Differential Power Analysis (DPA):

Definition: DPA involves statistical analysis of power consumption data to extract cryptographic keys.

Mitigation: Implementation of hardware countermeasures like noise generation.

Electromagnetic Attacks:

Definition: These attacks measure the electromagnetic radiation emitted by a device to gain insights into its operations.

Mitigation: Shielding the device using Faraday cages or similar measures.

Cache Attacks:

Definition: Cache attacks exploit how a system's cache memory is accessed and shared between processes to gain unauthorized access to data.

Mitigation: Software techniques like cache partitioning and hardware isolation.

Temperature Attacks:

Definition: By analyzing the heat pattern of a device, these attacks can reveal information about the computations being performed.

Mitigation: Thermal shielding and careful design to minimize information leakage through temperature variations.

Optical Attacks:

Definition: These attacks involve analyzing the visual emanations, such as LEDs on routers or other devices, to infer the data being processed.

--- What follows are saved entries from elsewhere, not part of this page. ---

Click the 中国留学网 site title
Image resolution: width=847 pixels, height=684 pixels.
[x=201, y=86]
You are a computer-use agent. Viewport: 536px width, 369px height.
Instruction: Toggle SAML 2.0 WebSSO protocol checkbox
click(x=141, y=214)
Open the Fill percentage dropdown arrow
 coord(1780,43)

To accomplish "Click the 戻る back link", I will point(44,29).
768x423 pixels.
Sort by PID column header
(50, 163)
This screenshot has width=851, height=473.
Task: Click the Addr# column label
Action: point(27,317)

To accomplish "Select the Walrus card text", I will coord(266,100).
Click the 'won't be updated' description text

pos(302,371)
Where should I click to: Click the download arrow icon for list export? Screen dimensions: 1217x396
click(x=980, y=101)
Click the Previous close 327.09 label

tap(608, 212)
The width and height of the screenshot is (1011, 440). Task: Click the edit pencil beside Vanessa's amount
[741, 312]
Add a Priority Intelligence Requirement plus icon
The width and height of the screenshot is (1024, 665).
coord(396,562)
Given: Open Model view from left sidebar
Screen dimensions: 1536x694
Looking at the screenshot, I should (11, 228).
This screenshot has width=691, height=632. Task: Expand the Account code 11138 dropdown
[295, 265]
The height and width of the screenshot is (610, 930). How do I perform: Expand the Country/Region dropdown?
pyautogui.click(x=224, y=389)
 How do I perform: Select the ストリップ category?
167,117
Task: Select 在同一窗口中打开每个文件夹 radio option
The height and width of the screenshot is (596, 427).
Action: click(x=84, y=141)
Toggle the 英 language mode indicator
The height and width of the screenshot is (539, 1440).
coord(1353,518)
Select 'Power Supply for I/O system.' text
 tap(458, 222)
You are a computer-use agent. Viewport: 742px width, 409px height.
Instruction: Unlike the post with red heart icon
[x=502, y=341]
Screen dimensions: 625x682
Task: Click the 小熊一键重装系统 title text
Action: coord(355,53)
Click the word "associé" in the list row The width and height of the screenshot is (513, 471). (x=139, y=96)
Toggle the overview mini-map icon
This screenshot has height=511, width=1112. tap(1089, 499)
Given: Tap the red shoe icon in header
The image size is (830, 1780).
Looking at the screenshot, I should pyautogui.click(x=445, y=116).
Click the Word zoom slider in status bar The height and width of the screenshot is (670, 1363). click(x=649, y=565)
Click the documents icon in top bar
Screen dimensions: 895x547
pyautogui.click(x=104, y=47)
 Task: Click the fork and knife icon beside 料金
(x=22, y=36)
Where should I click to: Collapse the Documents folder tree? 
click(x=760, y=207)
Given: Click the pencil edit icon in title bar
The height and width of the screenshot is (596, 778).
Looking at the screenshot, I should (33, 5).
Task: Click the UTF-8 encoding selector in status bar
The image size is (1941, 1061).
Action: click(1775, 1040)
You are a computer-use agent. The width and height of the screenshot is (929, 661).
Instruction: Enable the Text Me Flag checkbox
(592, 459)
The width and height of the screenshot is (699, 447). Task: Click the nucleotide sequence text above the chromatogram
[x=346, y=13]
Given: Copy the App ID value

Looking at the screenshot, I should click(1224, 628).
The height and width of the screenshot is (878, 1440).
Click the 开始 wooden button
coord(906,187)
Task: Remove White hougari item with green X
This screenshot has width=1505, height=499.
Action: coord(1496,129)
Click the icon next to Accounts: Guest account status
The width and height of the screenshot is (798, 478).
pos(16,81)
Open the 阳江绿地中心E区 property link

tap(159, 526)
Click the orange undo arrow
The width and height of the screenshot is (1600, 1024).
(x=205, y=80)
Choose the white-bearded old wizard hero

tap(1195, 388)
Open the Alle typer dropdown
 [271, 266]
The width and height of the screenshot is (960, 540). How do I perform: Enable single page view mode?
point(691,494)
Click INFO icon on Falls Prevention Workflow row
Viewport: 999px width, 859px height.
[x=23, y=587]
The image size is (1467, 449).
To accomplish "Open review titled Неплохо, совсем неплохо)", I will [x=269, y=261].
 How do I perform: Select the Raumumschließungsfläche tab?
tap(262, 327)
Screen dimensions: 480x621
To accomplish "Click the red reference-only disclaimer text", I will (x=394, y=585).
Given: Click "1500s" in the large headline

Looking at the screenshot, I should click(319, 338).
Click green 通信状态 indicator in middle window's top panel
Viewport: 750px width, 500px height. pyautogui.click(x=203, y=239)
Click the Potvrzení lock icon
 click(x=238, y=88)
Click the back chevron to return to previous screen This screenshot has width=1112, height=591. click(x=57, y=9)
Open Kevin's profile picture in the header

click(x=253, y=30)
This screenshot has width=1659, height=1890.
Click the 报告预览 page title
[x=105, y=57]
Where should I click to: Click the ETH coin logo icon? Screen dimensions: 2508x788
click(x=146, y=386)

Mitigation: Limiting or encrypting visual feedback signals.

Fault Injection Attacks:

Definition: This category includes attacks where the attacker induces system operation faults (such as voltage spikes) to gain unauthorized access or information.

Mitigation: Robust error handling and fault tolerance mechanisms.


Acoustic Side-Channel Attacks represent a fascinating yet troubling intersection of technology and security. Though ASCA is not new, A.I.'s involvement has rekindled concerns and intensified the need for vigilance.

As we tap away at our keyboards, we must remember that our sounds could be the keys to our most guarded secrets. And in the world of cybersecurity, sometimes silence truly is golden.

As the saying goes in cybersecurity, "Trust, but shield." Whether it's power consumption or the clatter of keys, SCAs remind us that sometimes the most innocuous details can unlock the most secured gates.